There are open discussions in Plotly around timezone handling, so relying on implicit conversions often leads to surprises. A robust approach is to hand Plotly exactly what the browser understands natively and clearly tell the axis to treat x as dates.
The fix: JavaScript timestamps and a date axis
JavaScript uses milliseconds since the UNIX epoch. If you send those milliseconds and set the x-axis type to 'date', Plotly will render using the browser's timezone automatically. This avoids Pandas timezone juggling and aligns the chart with how the viewer’s environment represents time.
import calendar
import time
import numpy as np
import plotly.graph_objects as go
def to_unix(s: str) -> float:
return calendar.timegm(time.strptime(s, '%Y-%m-%dT%H:%M:%SZ'))
labels = ['epoch', 'metric']
dataset = np.array([
[to_unix('2024-01-01T00:00:00Z'), 0.0],
[to_unix('2024-01-01T01:00:00Z'), 1.0],
[to_unix('2024-01-01T02:00:00Z'), 2.0],
[to_unix('2024-01-01T03:00:00Z'), 3.0],
[to_unix('2024-01-01T04:00:00Z'), 4.0],
[to_unix('2024-01-01T05:00:00Z'), 5.0],
])
chart = go.Figure()
chart.add_trace(go.Scatter(
x=dataset[:, 0] * 1000, # ms for JavaScript
y=dataset[:, 1],
))
chart.update_layout(
title='Browser-local time via JavaScript epoch ms',
margin=dict(l=10, r=10, t=40, b=10),
xaxis=dict(type='date'), # treat x as dates
)
chart.show(renderer='browser')A practical aside
You can parse ISO strings like '2024-01-01T00:00:00Z' with the datetime module and call .timestamp() to get UNIX seconds.
Why this matters
Charts that reflect the viewer’s local time reduce cognitive load and support distributed teams.
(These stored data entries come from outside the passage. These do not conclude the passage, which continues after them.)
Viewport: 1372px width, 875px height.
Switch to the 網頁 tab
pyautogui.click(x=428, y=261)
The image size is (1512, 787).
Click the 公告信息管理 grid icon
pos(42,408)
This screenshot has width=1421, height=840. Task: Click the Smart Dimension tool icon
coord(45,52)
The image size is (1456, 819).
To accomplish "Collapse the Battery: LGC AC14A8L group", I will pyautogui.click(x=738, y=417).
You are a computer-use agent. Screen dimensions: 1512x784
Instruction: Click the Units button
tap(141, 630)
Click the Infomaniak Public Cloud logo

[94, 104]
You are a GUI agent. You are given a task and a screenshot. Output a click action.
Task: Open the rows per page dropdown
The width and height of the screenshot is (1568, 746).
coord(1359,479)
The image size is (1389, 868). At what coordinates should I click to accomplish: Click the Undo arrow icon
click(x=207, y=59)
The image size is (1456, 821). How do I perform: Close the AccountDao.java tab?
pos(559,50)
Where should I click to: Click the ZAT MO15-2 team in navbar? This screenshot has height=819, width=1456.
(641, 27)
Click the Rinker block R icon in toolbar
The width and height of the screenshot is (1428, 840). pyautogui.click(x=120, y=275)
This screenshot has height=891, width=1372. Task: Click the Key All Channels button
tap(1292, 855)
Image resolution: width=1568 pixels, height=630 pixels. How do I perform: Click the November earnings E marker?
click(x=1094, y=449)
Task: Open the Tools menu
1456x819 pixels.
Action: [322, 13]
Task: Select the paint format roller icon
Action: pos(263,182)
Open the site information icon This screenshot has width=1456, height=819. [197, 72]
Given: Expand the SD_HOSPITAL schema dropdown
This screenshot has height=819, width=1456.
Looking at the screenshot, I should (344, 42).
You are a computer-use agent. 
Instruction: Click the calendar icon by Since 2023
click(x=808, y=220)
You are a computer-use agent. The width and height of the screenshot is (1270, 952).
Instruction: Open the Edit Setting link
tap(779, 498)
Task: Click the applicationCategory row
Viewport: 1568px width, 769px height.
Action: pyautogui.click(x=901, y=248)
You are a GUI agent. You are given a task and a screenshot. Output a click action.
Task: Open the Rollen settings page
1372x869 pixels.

They also minimize server-side complexity: no need to detect, store or convert timezones per request. By standardizing on epoch milliseconds and letting the browser render the local representation, you get predictable, efficient behavior.
Takeaways
If your goal is to display time in the browser’s timezone, avoid pushing pre-localized datetimes from Pandas to Plotly. Instead, pass epoch milliseconds and explicitly set the x-axis type to 'date'. This keeps time handling simple, sidesteps timezone pitfalls, and makes your Plotly visuals align with the user’s environment. If you still need server-side timezone views, Pandas operations like tz_localize and tz_convert remain useful—but for browser-local rendering, JavaScript timestamps plus a date axis is the clean path.